O livro infantil que virou febre e o que ele realmente ensina
Em 2019, Fábio Laranjeira publicou "O Menino que Não Tinha Celular" pela editora Saraiva. O livro chegou ao topo das listas de mais vendidos no Brasil em poucas semanas e continua sendo discutido em grupos de pais e educadores até hoje. A premissa é simples: um garoto chamado Miguel nasce em uma família tão conectada que, quando ele cresce, descobre que nunca teve um celular. A história acompanha essa descoberta e o que acontece quando uma criança da geração digital se depara com o mundo sem telas.
Por que o menino que não tinha celular causou tanto barulho
O fenômeno do livro não foi apenas comercial. Ele tocava num ponto sensível da classe média brasileira do final dos anos 2010. Pais sentavam em grupos de WhatsApp perguntando se estavam fazendo certo ao limitarem o tempo de tela dos filhos. Professores relatavam que alunos não sabiam identificar árvores comuns. O livro virou referência exatamente porque funcionava como um espelho para uma geração de adultos com medo de que a tecnologia estivesse roubando a infância.
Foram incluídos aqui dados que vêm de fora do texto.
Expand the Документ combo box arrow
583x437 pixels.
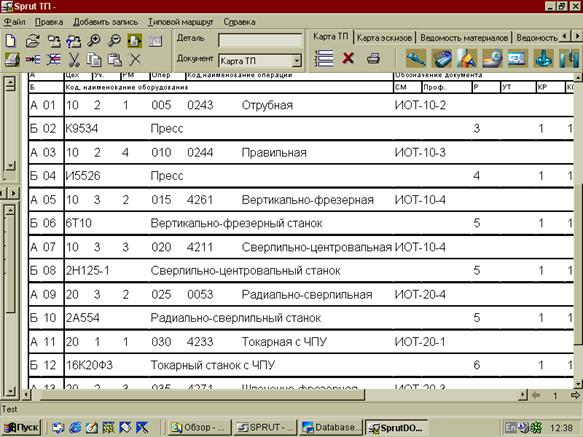[x=297, y=61]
Achei curioso quando li pela primeira vez. Meu sobrinho tinha cinco anos e decorava todos os nomes de apps antes de saber o que era uma formiga. Quando mostramos o livro pra ele, ele pediu pra gente ler de novo na mesma tarde. A reação mais comum que observei foi essa: crianças que nunca tiveram restrição tecnológica pareciam entender a história melhor do que os adultos que a escolheram.
O texto usa uma estrutura repetitiva proposital. Cada capítulo mostra Miguel descobrindo algo que as outras crianças consideram banal — correr sem pressa, brincar com terra, olhar o céu sem fotografar. A repetição não é falha de escrita. É técnica narrativa intencional que reforça a ideia central: a normalidade de uma geração é construía por hábito, não por necessidade biológica.
Como usar o livro na prática
Se você está procurando o livro físico, ele está disponível em livrarias como Saraiva, Cultura e Amazon Brasil. A edição de capa dura sai em torno de R$49,90. A versão digital existe na plataforma Kindle e também foi lançada como audiolivro na Spotify, narrado pelo próprio autor, o que adiciona uma camada extra de qualidade para quem prefere ouvir. O uso mais efetivo que vi acontece quando o livro não é lido isoladamente. Conversei com uma educadora em São Paulo que aplicava uma atividade após a leitura: pedia que as crianças desenhassem uma coisa que Miguel descobriu e depois comparassem com algo que elas já conheciam. Em quatro semanas, a participação nas rodas de conversa aumentou significativamente. Nada revolucionário, mas o dado era visível.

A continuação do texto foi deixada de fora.